İBB ile festivalin ortaklığı sonucunda gerçekleşecek #İstanbulBirSahne etkinliklerinde yer alacak sanatçılar arasında Batu Şallıel , Bîdar, Burak Dursun Quintet, Cazzip Project, Eylül Ergül Quartet, Cemre Necefbaş Quartet, Ceyda Özbaşarel Band, Deniz Taşar & Adem Gülşen, Erkan Zeki Ar Quartet, Sibel Demir Quintet ve The Kites gibi isimler yer alıyor. Bu isimlerden bazılarının müzik yolculuğuna ilk günlerinden beri tanığım, o nedenle heyecanım da farklı. Bu noktada bir hatırlatma yapayım; #İstanbulBirSahne konserleri ücretsiz ve şehrin çok farklı köşelerinde gerçekleşecek. “Aman efendim caz şöyle bir müzik, böyle sınıflar dinliyor, ben ulaşmak istiyorum ama para pul, aramızda mesafe var” bahanelerine sığınmasın kimse. Caz herkese iyi gelir.

Heyecanım farklı deyince… Konu tabii ki “Genç Caz”a geliyor. Benim de bir parçası olmaktan gurur duyduğum Genç Caz, bu yıl Mehmet “Memo” Uluğ adıyla çok daha güçlü. Genç Caz konusunu başka bir yazıya saklıyorum.

Tülay German

Son olarak… 28. İstanbul Caz Festivali’nin Yaşam Boyu Başarı Ödülü ses sanatçısı Tülay German’a veriliyor. Aslında bu ödül seçimi Caz Festivali ekibinin oldukça yeni, genç, geleceğe bakan festival programlarını simgeleyen bir seçim olmuş. Tülay German da 60’ların ikinci yarısında yaptığı müzikle geleceğe bakan bir isimdi.

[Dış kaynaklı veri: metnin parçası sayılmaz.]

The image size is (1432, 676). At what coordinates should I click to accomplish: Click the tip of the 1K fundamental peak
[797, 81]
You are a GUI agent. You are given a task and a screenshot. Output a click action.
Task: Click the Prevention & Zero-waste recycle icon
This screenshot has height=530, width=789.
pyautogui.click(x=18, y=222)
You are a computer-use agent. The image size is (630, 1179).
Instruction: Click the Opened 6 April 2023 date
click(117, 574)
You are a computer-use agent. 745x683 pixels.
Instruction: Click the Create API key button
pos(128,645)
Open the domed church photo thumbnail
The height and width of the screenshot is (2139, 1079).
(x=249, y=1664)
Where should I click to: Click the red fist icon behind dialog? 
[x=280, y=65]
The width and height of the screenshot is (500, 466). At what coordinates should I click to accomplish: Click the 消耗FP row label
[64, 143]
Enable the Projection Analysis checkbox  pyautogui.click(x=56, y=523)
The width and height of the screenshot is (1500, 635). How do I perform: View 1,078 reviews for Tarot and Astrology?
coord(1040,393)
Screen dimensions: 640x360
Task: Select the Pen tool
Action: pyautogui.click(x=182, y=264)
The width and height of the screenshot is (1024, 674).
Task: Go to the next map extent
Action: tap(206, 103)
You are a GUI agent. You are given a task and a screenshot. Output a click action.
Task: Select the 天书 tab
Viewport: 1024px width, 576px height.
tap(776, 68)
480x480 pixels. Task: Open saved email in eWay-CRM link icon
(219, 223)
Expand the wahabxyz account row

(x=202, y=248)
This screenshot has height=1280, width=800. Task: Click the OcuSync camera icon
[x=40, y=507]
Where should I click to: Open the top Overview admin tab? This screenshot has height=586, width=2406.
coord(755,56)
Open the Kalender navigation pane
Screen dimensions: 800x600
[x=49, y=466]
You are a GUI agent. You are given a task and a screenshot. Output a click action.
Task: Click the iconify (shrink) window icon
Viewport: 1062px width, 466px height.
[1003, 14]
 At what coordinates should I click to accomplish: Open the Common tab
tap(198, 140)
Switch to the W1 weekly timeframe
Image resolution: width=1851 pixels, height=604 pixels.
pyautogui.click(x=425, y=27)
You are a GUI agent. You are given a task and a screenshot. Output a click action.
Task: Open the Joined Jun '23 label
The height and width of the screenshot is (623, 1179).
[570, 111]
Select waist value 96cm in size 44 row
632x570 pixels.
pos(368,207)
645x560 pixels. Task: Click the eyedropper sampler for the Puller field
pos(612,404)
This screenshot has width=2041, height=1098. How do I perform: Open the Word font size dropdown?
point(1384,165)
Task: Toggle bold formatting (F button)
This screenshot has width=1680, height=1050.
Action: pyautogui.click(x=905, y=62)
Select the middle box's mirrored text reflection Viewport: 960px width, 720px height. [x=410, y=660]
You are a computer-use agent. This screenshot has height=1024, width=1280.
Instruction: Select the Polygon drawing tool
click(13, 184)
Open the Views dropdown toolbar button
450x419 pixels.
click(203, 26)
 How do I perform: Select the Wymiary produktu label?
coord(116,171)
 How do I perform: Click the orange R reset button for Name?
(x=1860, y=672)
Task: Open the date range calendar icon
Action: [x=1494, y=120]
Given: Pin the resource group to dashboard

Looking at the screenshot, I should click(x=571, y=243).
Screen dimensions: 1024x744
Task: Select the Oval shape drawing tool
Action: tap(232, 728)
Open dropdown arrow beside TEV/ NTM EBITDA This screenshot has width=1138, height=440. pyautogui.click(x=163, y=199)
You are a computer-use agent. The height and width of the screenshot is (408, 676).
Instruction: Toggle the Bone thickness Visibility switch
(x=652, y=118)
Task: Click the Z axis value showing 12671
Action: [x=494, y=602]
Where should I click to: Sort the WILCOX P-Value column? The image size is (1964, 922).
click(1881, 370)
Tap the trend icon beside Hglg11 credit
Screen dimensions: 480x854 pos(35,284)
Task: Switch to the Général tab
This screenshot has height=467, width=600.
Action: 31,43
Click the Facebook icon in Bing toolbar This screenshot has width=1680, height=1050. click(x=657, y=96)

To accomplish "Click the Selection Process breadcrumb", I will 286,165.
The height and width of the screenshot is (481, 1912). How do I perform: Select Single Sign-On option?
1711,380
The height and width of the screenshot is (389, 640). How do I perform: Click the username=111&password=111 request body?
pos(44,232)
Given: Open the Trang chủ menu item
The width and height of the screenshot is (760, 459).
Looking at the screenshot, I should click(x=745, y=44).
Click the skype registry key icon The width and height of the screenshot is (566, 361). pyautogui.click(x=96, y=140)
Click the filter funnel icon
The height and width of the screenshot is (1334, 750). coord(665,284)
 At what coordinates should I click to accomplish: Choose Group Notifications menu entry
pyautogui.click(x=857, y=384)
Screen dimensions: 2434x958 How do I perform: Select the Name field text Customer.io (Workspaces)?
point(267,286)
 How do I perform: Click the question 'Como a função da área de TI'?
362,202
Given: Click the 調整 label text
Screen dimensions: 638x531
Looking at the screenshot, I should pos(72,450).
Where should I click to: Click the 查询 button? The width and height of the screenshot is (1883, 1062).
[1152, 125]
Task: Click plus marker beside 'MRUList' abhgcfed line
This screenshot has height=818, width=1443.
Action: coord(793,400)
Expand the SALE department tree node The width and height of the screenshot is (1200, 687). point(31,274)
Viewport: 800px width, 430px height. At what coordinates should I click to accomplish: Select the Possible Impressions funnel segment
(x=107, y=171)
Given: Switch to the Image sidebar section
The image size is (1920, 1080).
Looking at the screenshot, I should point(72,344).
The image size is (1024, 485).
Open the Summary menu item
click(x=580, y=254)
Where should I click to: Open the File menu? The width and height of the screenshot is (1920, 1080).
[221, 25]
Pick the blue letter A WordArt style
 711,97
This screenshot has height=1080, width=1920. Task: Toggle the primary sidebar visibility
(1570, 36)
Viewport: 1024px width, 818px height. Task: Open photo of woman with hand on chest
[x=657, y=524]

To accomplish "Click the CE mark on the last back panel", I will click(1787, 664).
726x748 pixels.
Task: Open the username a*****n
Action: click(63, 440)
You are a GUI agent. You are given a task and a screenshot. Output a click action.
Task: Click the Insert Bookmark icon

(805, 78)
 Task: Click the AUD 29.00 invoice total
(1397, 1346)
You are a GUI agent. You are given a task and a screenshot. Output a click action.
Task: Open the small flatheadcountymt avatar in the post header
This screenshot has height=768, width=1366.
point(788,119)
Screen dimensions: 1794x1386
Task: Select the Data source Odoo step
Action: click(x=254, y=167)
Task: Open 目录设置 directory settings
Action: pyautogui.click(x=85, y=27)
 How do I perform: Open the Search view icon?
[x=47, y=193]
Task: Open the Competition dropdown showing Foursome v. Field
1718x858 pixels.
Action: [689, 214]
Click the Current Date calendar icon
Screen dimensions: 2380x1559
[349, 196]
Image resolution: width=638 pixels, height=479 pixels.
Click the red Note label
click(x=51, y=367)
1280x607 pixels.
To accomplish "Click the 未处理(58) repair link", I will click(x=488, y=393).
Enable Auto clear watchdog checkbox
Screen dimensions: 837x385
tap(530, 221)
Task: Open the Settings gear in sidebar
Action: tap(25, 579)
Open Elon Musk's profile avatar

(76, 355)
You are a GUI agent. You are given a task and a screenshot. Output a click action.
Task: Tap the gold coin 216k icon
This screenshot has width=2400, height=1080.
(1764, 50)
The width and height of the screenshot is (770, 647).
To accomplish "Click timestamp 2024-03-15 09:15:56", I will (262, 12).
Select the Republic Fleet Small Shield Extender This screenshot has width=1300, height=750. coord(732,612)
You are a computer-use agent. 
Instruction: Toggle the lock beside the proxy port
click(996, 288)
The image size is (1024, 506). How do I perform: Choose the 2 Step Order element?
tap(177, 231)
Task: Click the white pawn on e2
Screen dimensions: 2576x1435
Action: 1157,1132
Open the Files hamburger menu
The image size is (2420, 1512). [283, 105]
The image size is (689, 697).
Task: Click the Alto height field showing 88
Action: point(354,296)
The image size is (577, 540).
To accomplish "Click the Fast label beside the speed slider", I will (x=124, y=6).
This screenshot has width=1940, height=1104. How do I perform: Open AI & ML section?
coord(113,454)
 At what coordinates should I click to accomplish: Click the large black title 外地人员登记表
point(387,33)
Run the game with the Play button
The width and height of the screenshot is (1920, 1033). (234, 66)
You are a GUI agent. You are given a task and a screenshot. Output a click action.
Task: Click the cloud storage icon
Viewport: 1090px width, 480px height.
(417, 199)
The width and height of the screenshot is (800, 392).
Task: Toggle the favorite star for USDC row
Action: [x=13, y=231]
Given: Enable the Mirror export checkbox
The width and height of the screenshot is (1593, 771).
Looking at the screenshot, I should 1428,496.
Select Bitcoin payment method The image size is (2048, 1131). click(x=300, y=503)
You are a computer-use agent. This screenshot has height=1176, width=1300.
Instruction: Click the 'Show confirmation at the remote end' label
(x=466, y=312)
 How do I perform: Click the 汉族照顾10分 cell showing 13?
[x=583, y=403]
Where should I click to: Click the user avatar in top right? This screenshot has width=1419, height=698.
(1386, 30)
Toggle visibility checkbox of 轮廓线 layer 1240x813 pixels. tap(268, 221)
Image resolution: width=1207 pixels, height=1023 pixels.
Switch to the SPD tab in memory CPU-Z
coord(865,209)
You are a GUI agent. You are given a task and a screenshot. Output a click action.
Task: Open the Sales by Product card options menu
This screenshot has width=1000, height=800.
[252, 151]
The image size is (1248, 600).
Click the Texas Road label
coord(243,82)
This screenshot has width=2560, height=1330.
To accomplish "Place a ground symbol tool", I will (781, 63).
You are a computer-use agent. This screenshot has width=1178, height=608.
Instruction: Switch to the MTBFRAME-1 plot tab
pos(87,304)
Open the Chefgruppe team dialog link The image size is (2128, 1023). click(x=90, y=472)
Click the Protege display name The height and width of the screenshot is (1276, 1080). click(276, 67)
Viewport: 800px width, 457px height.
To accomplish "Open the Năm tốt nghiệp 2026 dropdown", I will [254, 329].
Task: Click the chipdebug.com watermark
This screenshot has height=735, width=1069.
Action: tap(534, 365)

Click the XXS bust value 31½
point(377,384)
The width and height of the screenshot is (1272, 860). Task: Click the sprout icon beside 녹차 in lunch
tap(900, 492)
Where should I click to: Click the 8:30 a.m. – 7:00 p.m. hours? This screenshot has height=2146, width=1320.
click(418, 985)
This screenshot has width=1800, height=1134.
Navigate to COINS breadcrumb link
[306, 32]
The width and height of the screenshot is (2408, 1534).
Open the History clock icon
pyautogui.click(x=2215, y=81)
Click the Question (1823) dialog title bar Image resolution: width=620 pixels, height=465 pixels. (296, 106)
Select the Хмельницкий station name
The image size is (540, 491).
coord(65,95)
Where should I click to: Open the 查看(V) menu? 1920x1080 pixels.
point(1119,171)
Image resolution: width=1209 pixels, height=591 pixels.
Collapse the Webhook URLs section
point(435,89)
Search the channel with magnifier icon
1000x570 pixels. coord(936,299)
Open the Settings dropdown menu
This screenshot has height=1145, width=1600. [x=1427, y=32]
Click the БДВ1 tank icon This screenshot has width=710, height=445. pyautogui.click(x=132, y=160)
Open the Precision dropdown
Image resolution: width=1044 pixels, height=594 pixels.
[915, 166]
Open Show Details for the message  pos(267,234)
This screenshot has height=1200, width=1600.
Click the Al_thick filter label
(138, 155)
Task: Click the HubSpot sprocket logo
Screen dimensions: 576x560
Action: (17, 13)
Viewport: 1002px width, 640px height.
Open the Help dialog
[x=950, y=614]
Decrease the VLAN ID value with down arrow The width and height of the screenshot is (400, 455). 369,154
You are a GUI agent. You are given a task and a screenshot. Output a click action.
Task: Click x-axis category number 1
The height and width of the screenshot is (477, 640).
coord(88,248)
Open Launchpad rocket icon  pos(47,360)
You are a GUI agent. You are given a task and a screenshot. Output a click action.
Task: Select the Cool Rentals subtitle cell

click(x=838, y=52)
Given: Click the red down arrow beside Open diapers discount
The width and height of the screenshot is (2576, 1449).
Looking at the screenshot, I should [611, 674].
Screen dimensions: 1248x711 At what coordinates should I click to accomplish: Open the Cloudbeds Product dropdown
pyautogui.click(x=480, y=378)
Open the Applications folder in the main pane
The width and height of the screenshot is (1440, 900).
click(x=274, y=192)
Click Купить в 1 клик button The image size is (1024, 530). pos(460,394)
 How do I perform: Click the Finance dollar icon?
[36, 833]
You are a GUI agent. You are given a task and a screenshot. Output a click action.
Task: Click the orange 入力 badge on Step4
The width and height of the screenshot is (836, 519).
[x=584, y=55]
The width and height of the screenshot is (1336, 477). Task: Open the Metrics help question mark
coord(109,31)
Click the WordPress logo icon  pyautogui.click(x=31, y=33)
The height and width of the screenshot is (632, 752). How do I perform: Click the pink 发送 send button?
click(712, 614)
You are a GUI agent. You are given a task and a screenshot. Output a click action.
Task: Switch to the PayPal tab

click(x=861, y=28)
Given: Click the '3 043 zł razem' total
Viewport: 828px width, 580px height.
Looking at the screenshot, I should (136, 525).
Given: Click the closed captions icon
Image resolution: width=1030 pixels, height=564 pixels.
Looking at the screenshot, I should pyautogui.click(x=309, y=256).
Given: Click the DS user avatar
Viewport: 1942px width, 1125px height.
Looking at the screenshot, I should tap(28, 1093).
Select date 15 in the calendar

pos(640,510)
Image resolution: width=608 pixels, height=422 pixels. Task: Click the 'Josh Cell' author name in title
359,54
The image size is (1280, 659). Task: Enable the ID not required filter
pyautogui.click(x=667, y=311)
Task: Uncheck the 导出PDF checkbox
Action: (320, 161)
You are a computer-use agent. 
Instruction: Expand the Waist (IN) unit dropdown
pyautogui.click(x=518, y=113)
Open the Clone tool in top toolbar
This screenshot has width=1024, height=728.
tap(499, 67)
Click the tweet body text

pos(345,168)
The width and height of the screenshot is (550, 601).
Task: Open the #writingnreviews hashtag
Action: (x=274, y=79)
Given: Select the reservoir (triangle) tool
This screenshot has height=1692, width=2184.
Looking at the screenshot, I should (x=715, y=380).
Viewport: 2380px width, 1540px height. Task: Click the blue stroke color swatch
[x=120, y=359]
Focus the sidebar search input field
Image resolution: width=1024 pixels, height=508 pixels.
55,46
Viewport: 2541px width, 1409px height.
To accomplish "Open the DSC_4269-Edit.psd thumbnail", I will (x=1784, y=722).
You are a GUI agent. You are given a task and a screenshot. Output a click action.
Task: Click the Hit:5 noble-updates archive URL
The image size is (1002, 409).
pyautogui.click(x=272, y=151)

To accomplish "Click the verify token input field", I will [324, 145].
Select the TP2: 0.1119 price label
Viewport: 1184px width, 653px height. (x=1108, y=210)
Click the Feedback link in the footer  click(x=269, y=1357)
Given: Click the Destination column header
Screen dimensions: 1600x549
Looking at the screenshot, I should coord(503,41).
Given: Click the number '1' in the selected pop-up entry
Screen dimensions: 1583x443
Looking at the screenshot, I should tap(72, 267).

Sözün özü… Bu yıl festivalde “gibi” konser yok. Zaten hiçbir yıl olmadı ki. Herkesin kendisine uygun, kesesine uygun (hatta ücretsiz), ruhuna iyi gelecek, zihnini açacak bir konser bulacağına şüphem yok.

Biletler 9 Temmuz Cuma günü satışa çıkıyor ve passo.com.tr’den ve İKSV ana gişeden satın alınabilecek. Her konser için sınırlı sayıda indirimli öğrenci bileti de satışta olacak. Ayrıca bu yazıyı sonuna kadar okuyan ve festival konserlerinden birinde beni görüp yanıma gelen, sohbet edenlere de gofret ısmarlarım. O anda gofret ısmarlayacak yer ya da param yoksa “Tüh” derim, gülüşürüz. Birlikte gülmeyi özledik.